The timing feels right, too. More teams are now tinkering with niche assistants or custom training pipelines, and a tidy reference implementation can shave days, or weeks, off the engineering grind. The community that grew around Karpathy’s earlier releases has already started tossing in tweaks, better docs, and little extensions that make the whole stack feel a bit more polished.
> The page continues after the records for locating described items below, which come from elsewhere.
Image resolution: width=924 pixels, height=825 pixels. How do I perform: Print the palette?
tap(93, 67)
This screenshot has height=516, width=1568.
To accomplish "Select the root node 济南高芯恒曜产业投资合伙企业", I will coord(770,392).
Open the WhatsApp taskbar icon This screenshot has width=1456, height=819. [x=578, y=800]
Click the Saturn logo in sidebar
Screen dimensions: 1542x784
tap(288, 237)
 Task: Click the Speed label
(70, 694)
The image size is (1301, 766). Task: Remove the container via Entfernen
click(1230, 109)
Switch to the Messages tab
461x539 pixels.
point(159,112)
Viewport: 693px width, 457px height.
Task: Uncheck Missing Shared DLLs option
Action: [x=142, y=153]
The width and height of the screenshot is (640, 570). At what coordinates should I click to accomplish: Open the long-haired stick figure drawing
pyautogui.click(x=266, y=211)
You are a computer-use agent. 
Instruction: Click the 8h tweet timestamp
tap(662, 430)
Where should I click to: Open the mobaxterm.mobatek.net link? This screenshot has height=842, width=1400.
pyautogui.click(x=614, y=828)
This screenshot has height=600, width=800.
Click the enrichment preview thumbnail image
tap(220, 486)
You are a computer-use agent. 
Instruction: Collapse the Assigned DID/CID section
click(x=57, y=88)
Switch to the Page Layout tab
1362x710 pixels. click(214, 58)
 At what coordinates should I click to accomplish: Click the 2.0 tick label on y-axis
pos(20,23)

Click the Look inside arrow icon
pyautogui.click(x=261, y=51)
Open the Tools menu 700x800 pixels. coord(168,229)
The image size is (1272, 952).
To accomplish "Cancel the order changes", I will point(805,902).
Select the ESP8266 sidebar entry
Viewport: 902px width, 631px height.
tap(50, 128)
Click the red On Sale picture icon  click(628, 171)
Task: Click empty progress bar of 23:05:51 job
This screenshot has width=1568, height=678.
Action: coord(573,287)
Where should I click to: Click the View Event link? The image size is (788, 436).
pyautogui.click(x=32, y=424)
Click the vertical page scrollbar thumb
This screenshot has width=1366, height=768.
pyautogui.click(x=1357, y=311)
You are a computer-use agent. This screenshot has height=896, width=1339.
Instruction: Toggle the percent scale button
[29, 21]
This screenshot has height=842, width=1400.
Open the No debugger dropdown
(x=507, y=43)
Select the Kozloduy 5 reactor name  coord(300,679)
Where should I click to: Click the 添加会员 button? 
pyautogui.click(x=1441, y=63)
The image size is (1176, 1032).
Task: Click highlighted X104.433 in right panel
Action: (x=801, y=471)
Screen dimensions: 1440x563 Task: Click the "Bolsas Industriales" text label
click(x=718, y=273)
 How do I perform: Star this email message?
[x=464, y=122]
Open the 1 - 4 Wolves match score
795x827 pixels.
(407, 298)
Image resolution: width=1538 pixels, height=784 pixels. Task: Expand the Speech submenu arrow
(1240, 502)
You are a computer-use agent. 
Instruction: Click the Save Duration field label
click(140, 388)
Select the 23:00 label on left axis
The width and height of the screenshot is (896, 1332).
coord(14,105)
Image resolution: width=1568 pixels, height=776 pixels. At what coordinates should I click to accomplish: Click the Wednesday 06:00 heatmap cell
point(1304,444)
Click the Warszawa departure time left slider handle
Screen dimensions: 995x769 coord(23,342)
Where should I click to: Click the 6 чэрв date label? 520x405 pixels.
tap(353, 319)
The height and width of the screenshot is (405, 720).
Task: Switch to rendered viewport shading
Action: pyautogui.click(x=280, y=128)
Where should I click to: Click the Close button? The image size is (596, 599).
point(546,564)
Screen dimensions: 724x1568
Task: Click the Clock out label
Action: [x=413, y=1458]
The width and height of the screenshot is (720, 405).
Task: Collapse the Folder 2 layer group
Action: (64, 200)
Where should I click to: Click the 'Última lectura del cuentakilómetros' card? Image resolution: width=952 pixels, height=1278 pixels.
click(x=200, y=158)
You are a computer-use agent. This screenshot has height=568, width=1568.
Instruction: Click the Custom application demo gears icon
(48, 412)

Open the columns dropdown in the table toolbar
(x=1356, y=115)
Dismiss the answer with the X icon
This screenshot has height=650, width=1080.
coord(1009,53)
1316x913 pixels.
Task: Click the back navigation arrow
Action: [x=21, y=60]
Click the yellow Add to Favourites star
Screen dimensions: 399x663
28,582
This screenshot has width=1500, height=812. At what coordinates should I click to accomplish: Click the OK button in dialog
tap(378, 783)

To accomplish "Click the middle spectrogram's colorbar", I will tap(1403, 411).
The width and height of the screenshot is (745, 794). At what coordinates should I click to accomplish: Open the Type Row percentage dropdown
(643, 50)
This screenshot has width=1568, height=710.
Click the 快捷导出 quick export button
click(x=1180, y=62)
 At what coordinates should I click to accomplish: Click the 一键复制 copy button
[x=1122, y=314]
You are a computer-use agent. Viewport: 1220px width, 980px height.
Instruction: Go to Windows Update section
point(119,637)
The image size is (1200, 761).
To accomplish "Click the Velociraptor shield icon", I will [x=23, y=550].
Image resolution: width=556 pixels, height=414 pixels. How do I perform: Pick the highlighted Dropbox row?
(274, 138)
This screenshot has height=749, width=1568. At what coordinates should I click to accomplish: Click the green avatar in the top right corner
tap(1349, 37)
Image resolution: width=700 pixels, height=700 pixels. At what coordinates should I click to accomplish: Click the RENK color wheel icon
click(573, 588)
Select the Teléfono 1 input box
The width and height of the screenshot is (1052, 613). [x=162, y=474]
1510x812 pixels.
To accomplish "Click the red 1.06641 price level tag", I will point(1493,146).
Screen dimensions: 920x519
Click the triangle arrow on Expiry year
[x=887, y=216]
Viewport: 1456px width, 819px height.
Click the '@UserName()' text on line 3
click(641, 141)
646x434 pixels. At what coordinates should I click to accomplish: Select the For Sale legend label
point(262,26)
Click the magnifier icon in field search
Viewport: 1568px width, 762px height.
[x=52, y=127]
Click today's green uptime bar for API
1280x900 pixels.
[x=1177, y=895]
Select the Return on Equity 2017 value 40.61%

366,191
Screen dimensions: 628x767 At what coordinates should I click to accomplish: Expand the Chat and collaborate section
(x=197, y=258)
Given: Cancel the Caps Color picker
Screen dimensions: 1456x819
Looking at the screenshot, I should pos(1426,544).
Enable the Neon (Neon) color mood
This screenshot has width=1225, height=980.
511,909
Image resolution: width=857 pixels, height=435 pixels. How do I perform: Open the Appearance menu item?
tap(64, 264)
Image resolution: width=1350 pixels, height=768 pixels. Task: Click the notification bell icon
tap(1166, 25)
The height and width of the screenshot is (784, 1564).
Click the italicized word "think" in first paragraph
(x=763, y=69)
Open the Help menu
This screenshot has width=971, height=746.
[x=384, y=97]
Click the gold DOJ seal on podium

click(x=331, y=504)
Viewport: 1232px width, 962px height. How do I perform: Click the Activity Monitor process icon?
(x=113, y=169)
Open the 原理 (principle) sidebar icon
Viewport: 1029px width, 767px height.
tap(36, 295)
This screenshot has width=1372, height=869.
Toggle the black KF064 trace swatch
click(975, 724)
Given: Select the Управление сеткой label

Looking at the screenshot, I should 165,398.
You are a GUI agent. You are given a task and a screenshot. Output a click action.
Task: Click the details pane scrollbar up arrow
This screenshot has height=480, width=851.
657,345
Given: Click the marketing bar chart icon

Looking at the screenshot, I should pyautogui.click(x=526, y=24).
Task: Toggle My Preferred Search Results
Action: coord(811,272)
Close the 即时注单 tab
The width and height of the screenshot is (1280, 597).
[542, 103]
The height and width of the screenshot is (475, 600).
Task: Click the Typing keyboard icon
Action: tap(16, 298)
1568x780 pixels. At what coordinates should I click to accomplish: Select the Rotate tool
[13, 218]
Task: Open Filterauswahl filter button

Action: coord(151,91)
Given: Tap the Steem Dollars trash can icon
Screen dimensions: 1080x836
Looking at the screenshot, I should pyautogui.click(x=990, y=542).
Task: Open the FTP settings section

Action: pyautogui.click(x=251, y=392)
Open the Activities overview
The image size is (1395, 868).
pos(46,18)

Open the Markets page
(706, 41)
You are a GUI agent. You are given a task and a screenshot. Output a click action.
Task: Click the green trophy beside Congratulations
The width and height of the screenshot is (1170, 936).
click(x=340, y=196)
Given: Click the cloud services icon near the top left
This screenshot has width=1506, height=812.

This isn’t pitched as the next ChatGPT challenger; it’s more about giving developers a clear path from raw model to working interface. If you’re curious about the steps between pre-training and a usable chat window, nanochat acts like a hands-on guide. The real payoff will show up as people remix those pieces for their own projects, keeping the open-source spirit alive with code that’s easy to read and adapt.

Common Questions Answered

How does nanochat expand upon Andrej Karpathy's previous nanoGPT project?

nanochat provides a complete full-stack pipeline that includes supervised fine-tuning, reward modeling, and PPO training, which were missing from the earlier nanoGPT project that focused solely on pretraining. This expansion delivers the entire recipe needed for creating a functional chatbot, including the crucial reinforcement learning from human feedback (RLHF) stage.

What specific training stages are included in the nanochat pipeline for creating a ChatGPT-style model?

The nanochat pipeline covers three key stages: supervised fine-tuning to adapt the base model, reward modeling to learn human preferences, and PPO training for the final reinforcement learning from human feedback (RLHF) alignment. These stages are essential for transforming a pretrained language model into a conversational AI that can interact in a ChatGPT-like manner.

What is the practical benefit for developers who want to create their own conversational AI using nanochat?

nanochat significantly lowers the barrier to entry by providing an accessible, open-source implementation that developers can run on a cloud GPU box with a single script. According to Karpathy, this process can yield a functional, personal LLM for chat applications in as little as four hours, making hands-on experience with conversational AI much more attainable.